== TEXT EXTRACT ==
= = = = =
Similarly, long vertical sections are aggregated into barline filaments.

The crossing of these horizontal and vertical filaments, sometimes fairly wavy, represents a kind of "grid". Because such filaments are often far from being straight lines, they are implemented as natural splines (sequences of bezier curves with continuity up to the second derivative).

From that point on, this grid is taken as the geometric referential for all other entities. Note that this intrinsic referential allows Audiveris to directly cope with skewed page and / or wavy lines with no deskewing or other processing.

If you wish, you can still ask Audiveris to produce a "dewarped" image, by using the referential as the dewarping grid. Doing so, Audiveris GRID step can also be used as a standalone image dewarping preprocessor.
To compute and display the dewarped image, simply set the constant omr.grid.GridBuilder.buildDewarpedTarget to true, and to save the dewarped image to disk set the constant omr.grid.TargetBuilder.storeDewarp to true.

See below the differences between the initial (warped) image and the final (dewarped) image. Note the pixels colors are not modified, only their coordinates are.

Initial warped image
Final dewarped image

Systems step

Manual edition of system boundaries

The SYSTEMS step handles the separation between systems, and the dispatching of all sections and glyphs to their "containing" system.

From that point on, most processings will be done at system level. This limits the amount of entities (sections & glyphs) to search, and allows to process all systems in parallel, thus taking advantage of the computer hardware architecture.

Audiveris tries to define a "smart" border between adjacent systems which assigns the glyphs to the system they logically belong to.

You can still manually modify the border, by starting a boundary edition session via the (right-click) context menu Boundaries... | Start edition. The broken lines of all boundaries are highlighted in red color. With the mouse, you can adjust the border by simply dragging the lines and points. An intermediate point is automatically removed when it gets aligned with the previous and the next point. When you are done, end the session by Boundaries... | Complete edition so that modifications get immediately taken into account.

Measures step

Measures defined by barlines

The MEASURES step uses the barlines candidates to build and check the measures of every system. Global measure consistency is further checked for systems that contain more than a single staff.

Texts step

System filtered image passed to OCR

The TEXTS step works on each system in parallel.

It first builds an image of the system area, hiding all glyphs which are too wide or too high, or which intersect a staff interior.
= = = = =
== PROVIDED MATERIAL ==
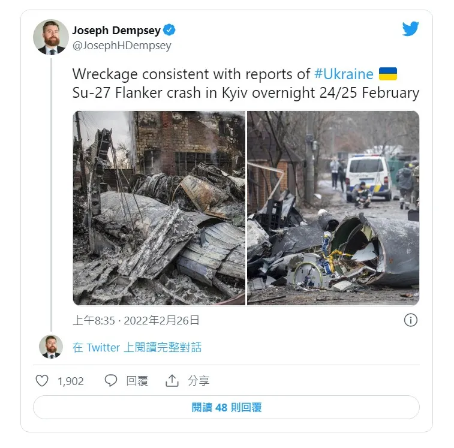The image size is (454, 448).
Task: Click the Twitter bird logo
Action: [411, 28]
= = = = =
== WHAT YOU SHOULD DO ==
For each statement, answer yes or no on whether it agrees with the Audiveris text, and quote the exact words of the text that decide it. 1. Producing the dewarped image changes the colors of the pixels. 2. After the SYSTEMS step, most processing happens at system level. 3. The TEXTS step handles the systems one after another. The listing has no connection to the Audiveris text.

== TASK OUTPUT ==
1. No: "Note the pixels colors are not modified, only their coordinates are."
2. Yes: "From that point on, most processings will be done at system level."
3. No: "The TEXTS step works on each system in parallel."